NETCDF_PATH:= /Users/dossa013/software/cesm-software

PNETCDF_PATH:= /Users/dossa013/software/cesm-software

SCC:= gcc

SCXX:= g++

SFC:= gfortran

SUPPORTS_CXX:=TRUE

ifeq ($(DEBUG), TRUE)

   FFLAGS += -g -Wall

endif

ifeq ($(compile_threaded), true)

   LDFLAGS += -fopenmp

   CFLAGS += -fopenmp

   FFLAGS += -fopenmp

endif

ifeq ($(MODEL), cism)

   CMAKE_OPTS += -D CISM_GNU=ON

endif

ifeq ($(MODEL), pop2)

   CPPDEFS += -D_USE_FLOW_CONTROL

endif

---------------------------------------------------------------------------------

 

This is my run script:

 

---------------------------------------------------------------------------------

#!/bin/csh -f

#===============================================================================

# USERDEFINED

# This is where the batch submission is set.  The above code computes

# the total number of tasks, nodes, and other things that can be useful

# here.  Use PBS, BSUB, or whatever the local environment supports.

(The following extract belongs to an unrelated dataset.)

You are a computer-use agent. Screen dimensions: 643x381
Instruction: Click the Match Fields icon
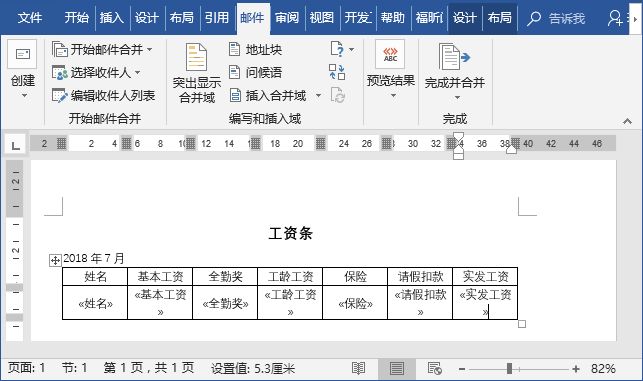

#===============================================================================

 

##PBS -N testSPDATASET

##PBS -q batch

##PBS -l nodes=1:ppn=8

##PBS -l walltime=00:59:00

##PBS -r n

##PBS -j oe

##PBS -S /bin/csh -V

 

##BSUB -l nodes=1:ppn=8:walltime=00:59:00

##BSUB -q batch

###BSUB -k eo

###BSUB -J testSPDATASET

###BSUB -W 00:59:00

 

#limit coredumpsize 1000000

#limit stacksize unlimited

 

 

# ----------------------------------------

# PE LAYOUT:

#   total number of tasks  = 1

#   maximum threads per task = 1

#   cpl ntasks=1  nthreads=1 rootpe=0 ninst=1

#   datm ntasks=1  nthreads=1 rootpe=0 ninst=1

#   clm ntasks=1  nthreads=1 rootpe=0 ninst=1

#   sice ntasks=1  nthreads=1 rootpe=0 ninst=1

#   socn ntasks=1  nthreads=1 rootpe=0 ninst=1

#   sglc ntasks=1  nthreads=1 rootpe=0 ninst=1

#   swav ntasks=1  nthreads=1 rootpe=0 ninst=1

#   rtm ntasks=1  nthreads=1 rootpe=0 ninst=1

#

#   total number of hw pes = 1

#     cpl hw pe range ~ from 0 to 0

#     datm hw pe range ~ from 0 to 0

#     clm hw pe range ~ from 0 to 0

#     sice hw pe range ~ from 0 to 0

#     socn hw pe range ~ from 0 to 0

#     sglc hw pe range ~ from 0 to 0

#     swav hw pe range ~ from 0 to 0

#     rtm hw pe range ~ from 0 to 0

# ----------------------------------------

cd /Users/dossa013/data/cesm-cases/testSPDATASET

 

./Tools/ccsm_check_lockedfiles || exit -1

source ./Tools/ccsm_getenv     || exit -2

 

if ($BUILD_COMPLETE != "TRUE") then

  echo "BUILD_COMPLETE is not TRUE"

  echo "Please rebuild the model interactively"

  exit -2

endif

 

# BATCHQUERY is in env_run.xml

setenv LBQUERY "TRUE"

if !($?BATCHQUERY) then

  setenv LBQUERY "FALSE"

  setenv BATCHQUERY "undefined"

else if ( "$BATCHQUERY" == 'UNSET' ) then

  setenv LBQUERY "FALSE"

  setenv BATCHQUERY "undefined"

endif

 

# BATCHSUBMIT is in env_run.xml

setenv LBSUBMIT "TRUE"

if !($?BATCHSUBMIT) then

  setenv LBSUBMIT "FALSE"

  setenv BATCHSUBMIT "undefined"

else if ( "$BATCHSUBMIT" == 'UNSET' ) then

  setenv LBSUBMIT "FALSE"

  setenv BATCHSUBMIT "undefined"

endif

 

# --- Create and cleanup the timing directories---

 

if !(-d $RUNDIR) mkdir -p $RUNDIR || "cannot make $RUNDIR" && exit -1

if (-d $RUNDIR/timing) rm -r -f $RUNDIR/timing

mkdir $RUNDIR/timing

mkdir $RUNDIR/timing/checkpoints

 

# --- Determine time-stamp/file-ID string ---

setenv LID "`date +%y%m%d-%H%M%S`"

 

set sdate = `date +"%Y-%m-%d %H:%M:%S"`

echo "run started $sdate" >>& $CASEROOT/CaseStatus

 

echo "-------------------------------------------------------------------------"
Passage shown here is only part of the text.